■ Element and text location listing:
══════════════════════════════

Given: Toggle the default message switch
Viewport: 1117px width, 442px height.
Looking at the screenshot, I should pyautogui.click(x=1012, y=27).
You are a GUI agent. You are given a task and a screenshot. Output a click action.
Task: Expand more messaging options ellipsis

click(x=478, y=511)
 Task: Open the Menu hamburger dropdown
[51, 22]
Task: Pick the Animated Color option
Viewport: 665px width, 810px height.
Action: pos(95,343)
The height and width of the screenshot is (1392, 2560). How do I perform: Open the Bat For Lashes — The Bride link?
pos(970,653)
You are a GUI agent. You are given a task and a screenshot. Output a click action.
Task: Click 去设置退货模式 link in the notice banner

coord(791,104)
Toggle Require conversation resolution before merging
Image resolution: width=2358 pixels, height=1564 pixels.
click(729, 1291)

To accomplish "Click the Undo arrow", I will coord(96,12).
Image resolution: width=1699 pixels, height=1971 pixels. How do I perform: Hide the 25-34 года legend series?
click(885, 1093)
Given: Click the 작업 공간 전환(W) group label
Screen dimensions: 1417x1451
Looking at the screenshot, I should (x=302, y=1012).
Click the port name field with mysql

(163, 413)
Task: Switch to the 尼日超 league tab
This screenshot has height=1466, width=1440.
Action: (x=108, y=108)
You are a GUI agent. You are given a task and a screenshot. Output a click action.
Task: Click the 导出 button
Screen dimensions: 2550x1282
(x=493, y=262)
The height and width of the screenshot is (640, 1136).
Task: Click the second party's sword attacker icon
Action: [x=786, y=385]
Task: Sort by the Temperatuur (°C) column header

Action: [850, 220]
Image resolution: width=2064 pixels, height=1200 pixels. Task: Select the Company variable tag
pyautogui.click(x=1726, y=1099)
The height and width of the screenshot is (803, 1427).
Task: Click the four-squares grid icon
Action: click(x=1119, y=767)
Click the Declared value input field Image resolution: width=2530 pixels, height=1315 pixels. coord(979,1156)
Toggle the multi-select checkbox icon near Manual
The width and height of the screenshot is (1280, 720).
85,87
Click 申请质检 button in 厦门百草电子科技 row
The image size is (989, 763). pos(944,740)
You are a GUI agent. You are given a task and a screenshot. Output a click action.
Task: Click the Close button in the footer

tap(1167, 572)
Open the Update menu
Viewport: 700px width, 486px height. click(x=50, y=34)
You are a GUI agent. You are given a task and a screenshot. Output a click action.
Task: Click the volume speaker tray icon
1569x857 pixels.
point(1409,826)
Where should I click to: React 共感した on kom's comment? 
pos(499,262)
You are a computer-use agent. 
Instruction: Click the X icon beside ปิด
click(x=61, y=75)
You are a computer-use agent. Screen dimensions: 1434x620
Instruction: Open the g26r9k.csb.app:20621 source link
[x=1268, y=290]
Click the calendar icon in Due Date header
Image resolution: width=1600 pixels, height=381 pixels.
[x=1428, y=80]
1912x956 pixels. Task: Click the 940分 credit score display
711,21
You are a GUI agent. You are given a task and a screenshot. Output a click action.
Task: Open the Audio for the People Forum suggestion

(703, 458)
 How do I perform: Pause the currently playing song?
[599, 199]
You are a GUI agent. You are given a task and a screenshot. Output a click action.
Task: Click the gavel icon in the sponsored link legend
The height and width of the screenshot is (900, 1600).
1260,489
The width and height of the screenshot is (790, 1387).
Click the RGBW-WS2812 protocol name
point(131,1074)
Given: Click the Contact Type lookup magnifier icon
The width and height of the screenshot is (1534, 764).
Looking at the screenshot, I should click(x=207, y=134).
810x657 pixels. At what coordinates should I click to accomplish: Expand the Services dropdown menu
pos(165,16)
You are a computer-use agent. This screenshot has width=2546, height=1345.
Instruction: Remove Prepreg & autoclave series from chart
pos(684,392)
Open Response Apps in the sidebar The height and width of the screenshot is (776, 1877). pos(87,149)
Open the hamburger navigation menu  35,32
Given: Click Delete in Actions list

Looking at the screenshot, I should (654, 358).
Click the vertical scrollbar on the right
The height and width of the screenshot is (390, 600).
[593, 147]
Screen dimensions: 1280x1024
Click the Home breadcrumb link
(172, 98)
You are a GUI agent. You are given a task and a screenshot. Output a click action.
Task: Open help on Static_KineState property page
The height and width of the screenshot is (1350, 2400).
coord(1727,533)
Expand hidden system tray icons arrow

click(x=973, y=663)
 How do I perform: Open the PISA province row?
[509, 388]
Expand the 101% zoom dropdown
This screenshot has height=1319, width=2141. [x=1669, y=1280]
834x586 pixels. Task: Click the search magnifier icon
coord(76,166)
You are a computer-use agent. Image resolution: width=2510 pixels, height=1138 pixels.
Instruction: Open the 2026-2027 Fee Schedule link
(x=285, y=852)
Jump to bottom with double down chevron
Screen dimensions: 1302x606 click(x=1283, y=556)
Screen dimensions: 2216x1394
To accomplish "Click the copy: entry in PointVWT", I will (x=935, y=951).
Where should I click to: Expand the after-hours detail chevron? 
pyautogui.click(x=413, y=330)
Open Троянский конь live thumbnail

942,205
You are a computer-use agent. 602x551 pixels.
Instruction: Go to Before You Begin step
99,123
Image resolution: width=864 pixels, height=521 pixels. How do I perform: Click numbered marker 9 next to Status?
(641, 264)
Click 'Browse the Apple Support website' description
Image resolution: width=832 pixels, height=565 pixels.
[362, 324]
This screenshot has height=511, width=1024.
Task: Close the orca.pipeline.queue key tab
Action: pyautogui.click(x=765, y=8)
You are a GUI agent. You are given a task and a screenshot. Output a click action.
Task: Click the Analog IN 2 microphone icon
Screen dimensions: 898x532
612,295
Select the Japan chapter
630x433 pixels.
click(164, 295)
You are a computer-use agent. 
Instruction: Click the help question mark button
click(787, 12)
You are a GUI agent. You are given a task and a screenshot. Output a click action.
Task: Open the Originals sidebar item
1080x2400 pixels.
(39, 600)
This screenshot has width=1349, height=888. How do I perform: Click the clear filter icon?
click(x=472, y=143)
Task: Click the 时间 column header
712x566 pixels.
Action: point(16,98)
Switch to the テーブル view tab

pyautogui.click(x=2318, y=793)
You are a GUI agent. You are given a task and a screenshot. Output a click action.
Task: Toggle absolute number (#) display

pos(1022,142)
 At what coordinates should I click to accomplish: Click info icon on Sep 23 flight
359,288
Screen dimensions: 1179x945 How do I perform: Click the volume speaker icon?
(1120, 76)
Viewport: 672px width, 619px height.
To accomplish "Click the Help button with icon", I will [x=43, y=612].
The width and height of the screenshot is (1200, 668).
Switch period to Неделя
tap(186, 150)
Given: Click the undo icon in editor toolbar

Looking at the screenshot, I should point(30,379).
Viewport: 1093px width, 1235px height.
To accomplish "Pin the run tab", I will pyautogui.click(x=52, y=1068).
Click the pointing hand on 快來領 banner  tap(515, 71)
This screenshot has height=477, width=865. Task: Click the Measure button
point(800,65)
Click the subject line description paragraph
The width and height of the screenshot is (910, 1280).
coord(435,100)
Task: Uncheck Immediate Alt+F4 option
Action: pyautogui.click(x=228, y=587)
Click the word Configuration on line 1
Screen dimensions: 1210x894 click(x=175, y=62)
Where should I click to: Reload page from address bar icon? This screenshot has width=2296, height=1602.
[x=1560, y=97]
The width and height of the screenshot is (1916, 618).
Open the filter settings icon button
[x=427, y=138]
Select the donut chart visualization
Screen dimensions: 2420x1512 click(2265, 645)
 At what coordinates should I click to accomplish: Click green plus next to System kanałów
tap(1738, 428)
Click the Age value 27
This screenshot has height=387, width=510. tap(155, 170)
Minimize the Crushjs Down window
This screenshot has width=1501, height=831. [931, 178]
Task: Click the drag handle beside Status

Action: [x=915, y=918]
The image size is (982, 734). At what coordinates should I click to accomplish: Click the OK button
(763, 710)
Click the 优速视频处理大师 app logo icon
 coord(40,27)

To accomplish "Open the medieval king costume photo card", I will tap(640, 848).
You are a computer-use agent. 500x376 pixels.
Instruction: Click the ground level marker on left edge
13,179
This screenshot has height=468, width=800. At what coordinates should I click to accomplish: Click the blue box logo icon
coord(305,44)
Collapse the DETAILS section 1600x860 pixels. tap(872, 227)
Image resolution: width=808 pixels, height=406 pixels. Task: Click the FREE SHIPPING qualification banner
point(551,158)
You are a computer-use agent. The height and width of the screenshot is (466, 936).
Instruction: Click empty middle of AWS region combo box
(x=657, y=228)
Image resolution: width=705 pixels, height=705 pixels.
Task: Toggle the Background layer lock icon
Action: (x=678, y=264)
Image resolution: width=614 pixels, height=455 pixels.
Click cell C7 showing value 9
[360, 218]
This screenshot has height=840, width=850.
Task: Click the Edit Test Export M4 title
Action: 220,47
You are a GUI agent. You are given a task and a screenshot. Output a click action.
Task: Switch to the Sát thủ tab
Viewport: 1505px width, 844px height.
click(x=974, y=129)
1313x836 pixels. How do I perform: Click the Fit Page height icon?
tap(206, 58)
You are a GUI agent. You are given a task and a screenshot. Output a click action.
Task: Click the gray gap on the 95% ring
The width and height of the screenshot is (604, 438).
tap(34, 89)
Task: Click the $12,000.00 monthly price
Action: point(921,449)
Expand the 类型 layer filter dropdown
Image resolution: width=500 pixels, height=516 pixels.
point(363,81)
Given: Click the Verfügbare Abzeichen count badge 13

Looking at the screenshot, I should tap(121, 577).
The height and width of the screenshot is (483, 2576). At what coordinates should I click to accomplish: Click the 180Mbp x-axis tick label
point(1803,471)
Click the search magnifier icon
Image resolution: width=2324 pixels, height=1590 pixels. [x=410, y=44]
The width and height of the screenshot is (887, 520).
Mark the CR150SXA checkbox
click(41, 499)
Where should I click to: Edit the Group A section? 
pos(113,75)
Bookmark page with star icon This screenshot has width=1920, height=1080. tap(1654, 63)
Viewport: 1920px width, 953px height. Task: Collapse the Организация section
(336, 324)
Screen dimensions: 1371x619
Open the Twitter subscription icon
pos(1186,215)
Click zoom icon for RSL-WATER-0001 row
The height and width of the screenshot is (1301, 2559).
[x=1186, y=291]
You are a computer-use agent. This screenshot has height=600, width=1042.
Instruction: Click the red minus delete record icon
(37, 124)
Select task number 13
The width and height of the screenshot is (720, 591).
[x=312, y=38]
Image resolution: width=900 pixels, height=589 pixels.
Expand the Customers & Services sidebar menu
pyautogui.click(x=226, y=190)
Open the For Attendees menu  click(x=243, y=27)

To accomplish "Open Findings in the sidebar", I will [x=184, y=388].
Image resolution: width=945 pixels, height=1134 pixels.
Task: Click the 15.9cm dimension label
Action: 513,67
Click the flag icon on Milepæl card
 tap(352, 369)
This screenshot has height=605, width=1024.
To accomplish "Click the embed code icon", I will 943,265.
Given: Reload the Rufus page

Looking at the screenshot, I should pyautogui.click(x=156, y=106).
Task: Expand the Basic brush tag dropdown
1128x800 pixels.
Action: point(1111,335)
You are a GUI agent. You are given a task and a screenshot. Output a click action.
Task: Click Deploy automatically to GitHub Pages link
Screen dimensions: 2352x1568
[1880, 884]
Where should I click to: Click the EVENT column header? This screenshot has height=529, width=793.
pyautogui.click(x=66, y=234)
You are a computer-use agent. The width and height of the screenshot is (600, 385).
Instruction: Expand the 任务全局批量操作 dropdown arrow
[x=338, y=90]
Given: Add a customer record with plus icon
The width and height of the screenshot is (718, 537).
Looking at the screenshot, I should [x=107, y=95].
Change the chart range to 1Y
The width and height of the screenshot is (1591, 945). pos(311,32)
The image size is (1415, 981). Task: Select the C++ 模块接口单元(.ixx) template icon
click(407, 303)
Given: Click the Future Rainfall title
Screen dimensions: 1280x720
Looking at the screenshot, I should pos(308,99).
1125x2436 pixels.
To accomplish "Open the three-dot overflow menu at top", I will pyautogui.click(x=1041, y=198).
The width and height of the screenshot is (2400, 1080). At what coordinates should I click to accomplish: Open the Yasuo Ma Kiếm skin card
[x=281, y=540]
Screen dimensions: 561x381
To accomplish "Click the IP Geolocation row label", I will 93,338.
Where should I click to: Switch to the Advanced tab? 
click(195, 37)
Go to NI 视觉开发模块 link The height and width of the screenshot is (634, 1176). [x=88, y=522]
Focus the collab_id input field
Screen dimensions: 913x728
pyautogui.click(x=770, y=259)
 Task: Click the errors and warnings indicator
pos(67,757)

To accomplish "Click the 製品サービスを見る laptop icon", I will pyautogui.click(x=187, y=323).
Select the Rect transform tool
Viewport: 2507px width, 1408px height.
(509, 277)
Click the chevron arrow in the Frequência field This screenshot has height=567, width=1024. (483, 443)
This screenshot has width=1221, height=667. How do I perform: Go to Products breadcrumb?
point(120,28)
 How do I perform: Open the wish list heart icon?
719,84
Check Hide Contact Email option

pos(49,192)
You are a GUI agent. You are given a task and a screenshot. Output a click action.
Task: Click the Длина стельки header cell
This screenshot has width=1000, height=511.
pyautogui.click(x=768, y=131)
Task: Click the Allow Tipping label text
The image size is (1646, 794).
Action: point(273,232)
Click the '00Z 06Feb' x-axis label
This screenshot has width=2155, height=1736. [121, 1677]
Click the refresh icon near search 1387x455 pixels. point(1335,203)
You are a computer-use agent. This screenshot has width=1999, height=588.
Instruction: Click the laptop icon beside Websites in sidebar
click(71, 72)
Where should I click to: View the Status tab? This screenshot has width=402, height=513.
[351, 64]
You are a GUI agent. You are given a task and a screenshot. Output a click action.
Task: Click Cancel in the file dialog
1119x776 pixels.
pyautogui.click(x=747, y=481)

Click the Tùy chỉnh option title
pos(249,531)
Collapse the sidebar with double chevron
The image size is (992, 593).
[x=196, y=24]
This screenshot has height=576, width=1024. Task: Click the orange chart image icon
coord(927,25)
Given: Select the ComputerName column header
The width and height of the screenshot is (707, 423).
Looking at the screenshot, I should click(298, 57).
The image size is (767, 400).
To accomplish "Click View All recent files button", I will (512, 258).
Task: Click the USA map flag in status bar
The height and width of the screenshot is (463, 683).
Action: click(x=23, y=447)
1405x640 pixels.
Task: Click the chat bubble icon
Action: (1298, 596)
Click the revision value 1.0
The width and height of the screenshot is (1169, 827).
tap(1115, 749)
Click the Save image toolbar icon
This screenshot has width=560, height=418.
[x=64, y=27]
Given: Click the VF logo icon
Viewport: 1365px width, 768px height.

══════════════════════════════

■ DO THIS: Arrange the listing from the line containing "810x657 pixels. At" through the line containing "pos(684,392)", both included, as a two-column CSV with the headers "request" and "answer" and one row per request. Put each value in a single quoted field, with its line breaks replaced by spaces.

■ ANSWER TO THIS TASK:
request,answer
"810x657 pixels. At what coordinates should I click to accomplish: Expand the Services dropdown menu","pos(165,16)"
"You are a computer-use agent. This screenshot has width=2546, height=1345. Instruction: Remove Prepreg & autoclave series from chart","pos(684,392)"